- [What is required]:
Rewrite the stretch from the line containing "Task: Open the Departure Time dropdown" through the line containing "Action: coord(679,368)", with "dropdown" changed to "menu" and everything else left as it is.

----- Data rows -----

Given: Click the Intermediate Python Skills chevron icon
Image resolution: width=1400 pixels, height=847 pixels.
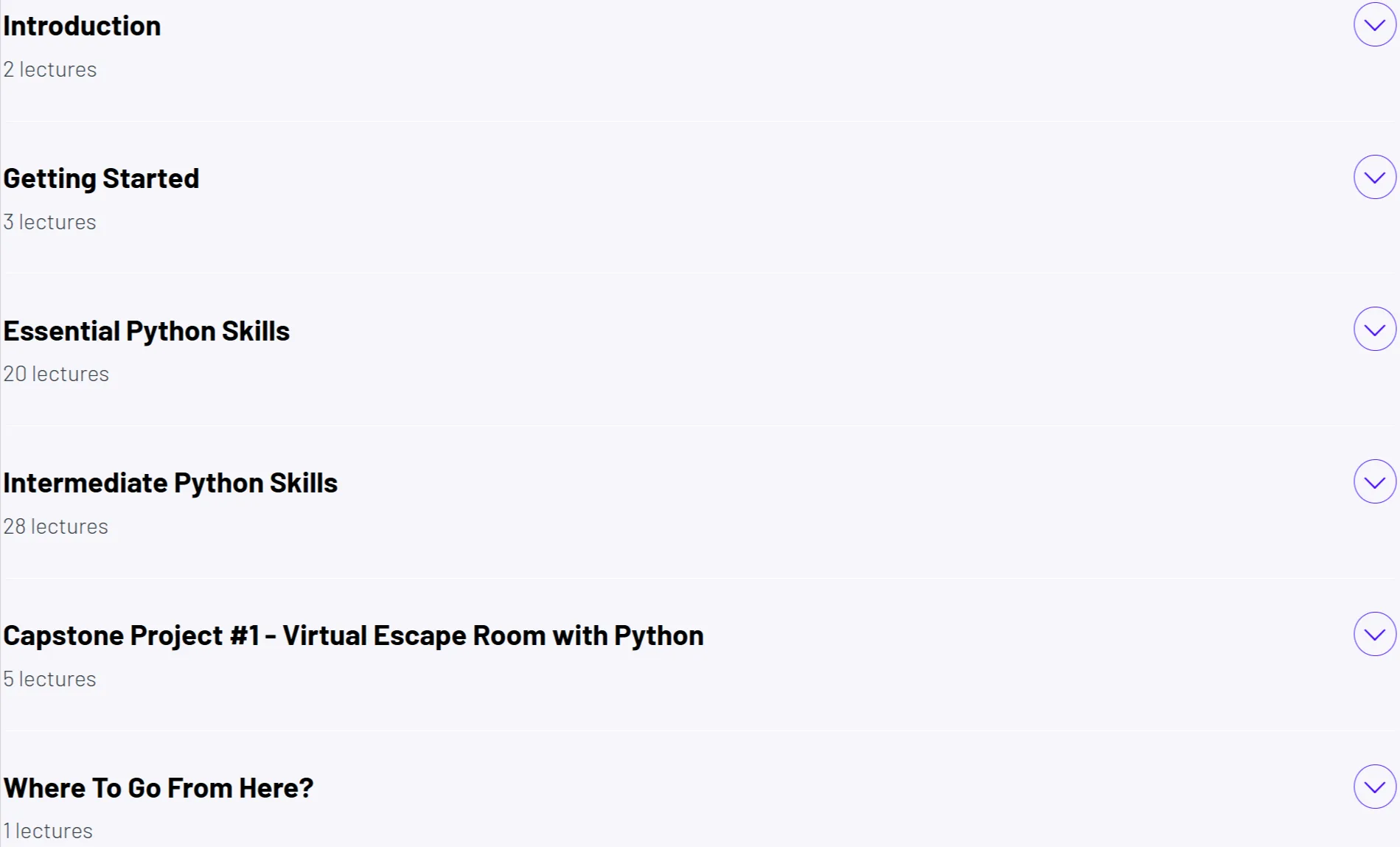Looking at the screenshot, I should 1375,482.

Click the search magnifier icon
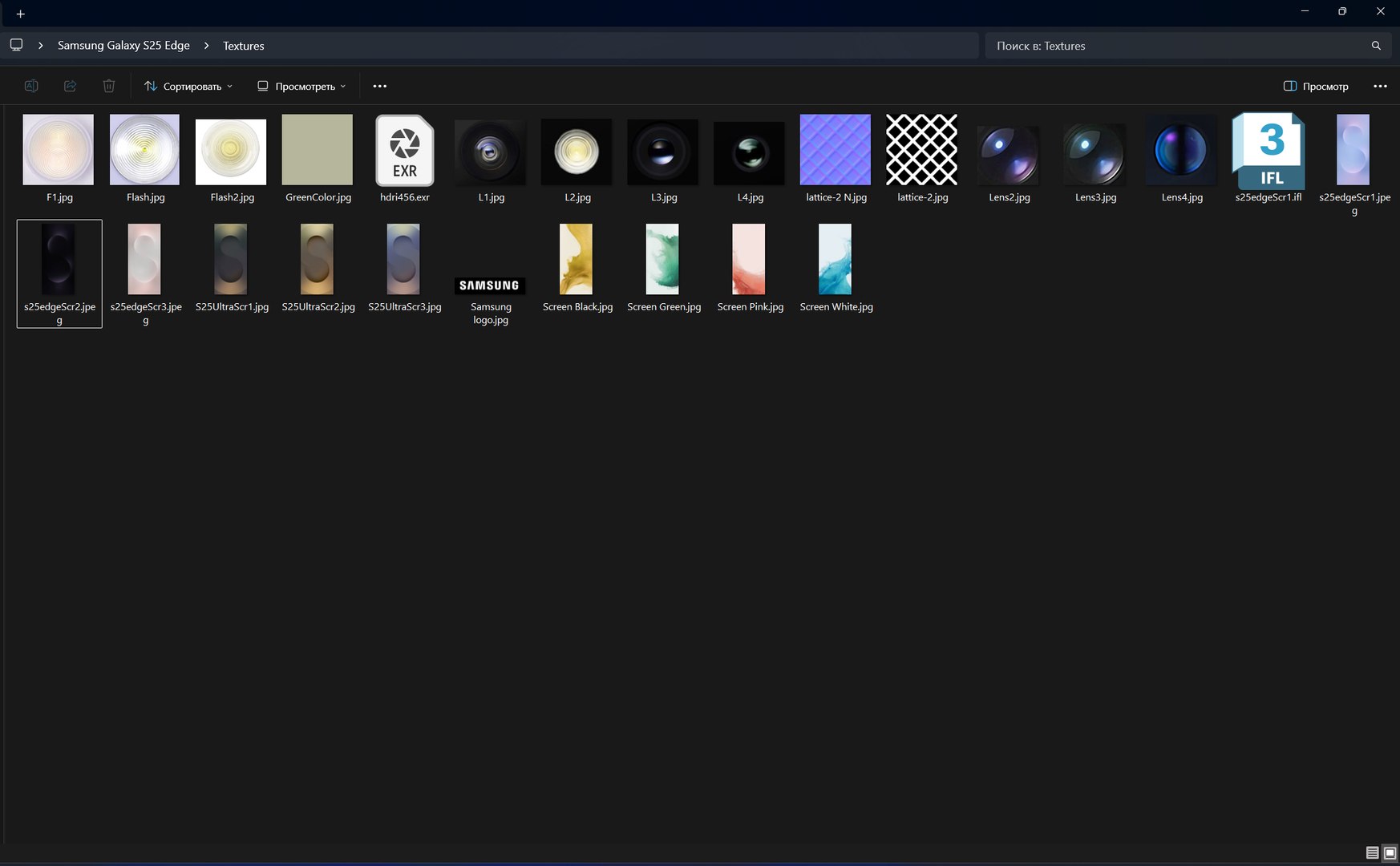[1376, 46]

-----
----- Data rows -----

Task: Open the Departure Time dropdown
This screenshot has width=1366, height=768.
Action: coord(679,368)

-----

- [Answer to this task]:
Task: Open the Departure Time menu
This screenshot has width=1366, height=768.
Action: coord(679,368)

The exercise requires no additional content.